Your assignment. Take the material below and reproduce, word for word, only the lines from the line with "Instruction: Switch to the Animation tab" through the line with "The height and width of the screenshot is (743, 1556).".

Supplied data.
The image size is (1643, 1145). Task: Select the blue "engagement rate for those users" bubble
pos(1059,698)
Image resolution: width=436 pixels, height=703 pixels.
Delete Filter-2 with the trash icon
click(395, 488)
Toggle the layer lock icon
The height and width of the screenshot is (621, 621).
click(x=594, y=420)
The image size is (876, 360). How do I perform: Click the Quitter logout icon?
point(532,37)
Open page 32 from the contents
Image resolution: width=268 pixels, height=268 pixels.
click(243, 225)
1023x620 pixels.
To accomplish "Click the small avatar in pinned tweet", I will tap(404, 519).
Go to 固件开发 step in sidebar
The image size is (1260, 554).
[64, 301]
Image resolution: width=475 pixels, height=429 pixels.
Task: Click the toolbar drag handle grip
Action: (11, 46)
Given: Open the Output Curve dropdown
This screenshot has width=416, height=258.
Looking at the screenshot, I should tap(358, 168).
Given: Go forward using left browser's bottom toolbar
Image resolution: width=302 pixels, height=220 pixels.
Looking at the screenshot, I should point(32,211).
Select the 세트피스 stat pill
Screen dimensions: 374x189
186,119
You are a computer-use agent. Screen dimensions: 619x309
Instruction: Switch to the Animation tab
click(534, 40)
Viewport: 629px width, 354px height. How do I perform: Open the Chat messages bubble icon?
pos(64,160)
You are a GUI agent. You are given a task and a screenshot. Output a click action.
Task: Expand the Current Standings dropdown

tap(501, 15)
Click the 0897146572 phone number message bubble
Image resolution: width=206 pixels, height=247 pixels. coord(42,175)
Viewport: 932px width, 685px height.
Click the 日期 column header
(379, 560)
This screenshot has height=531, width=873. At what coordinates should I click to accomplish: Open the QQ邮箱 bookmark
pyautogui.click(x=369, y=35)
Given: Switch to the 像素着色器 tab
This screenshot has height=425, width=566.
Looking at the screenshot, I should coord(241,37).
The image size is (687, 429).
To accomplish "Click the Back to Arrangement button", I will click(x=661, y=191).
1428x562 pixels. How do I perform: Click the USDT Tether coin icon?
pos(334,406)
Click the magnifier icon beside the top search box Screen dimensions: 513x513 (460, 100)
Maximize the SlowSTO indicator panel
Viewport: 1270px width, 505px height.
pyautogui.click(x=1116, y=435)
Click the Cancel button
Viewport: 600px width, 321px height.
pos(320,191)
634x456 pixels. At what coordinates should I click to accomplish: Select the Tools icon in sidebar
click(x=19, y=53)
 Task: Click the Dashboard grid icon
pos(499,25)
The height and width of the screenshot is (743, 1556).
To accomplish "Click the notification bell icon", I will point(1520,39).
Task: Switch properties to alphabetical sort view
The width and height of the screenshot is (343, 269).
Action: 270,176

Task result.
Instruction: Switch to the Animation tab
click(534, 40)
Viewport: 629px width, 354px height. How do I perform: Open the Chat messages bubble icon?
pos(64,160)
You are a GUI agent. You are given a task and a screenshot. Output a click action.
Task: Expand the Current Standings dropdown

tap(501, 15)
Click the 0897146572 phone number message bubble
Image resolution: width=206 pixels, height=247 pixels. coord(42,175)
Viewport: 932px width, 685px height.
Click the 日期 column header
(379, 560)
This screenshot has height=531, width=873. At what coordinates should I click to accomplish: Open the QQ邮箱 bookmark
pyautogui.click(x=369, y=35)
Given: Switch to the 像素着色器 tab
This screenshot has height=425, width=566.
Looking at the screenshot, I should coord(241,37).
The image size is (687, 429).
To accomplish "Click the Back to Arrangement button", I will click(x=661, y=191).
1428x562 pixels. How do I perform: Click the USDT Tether coin icon?
pos(334,406)
Click the magnifier icon beside the top search box Screen dimensions: 513x513 (460, 100)
Maximize the SlowSTO indicator panel
Viewport: 1270px width, 505px height.
pyautogui.click(x=1116, y=435)
Click the Cancel button
Viewport: 600px width, 321px height.
pos(320,191)
634x456 pixels. At what coordinates should I click to accomplish: Select the Tools icon in sidebar
click(x=19, y=53)
 Task: Click the Dashboard grid icon
pos(499,25)
The height and width of the screenshot is (743, 1556).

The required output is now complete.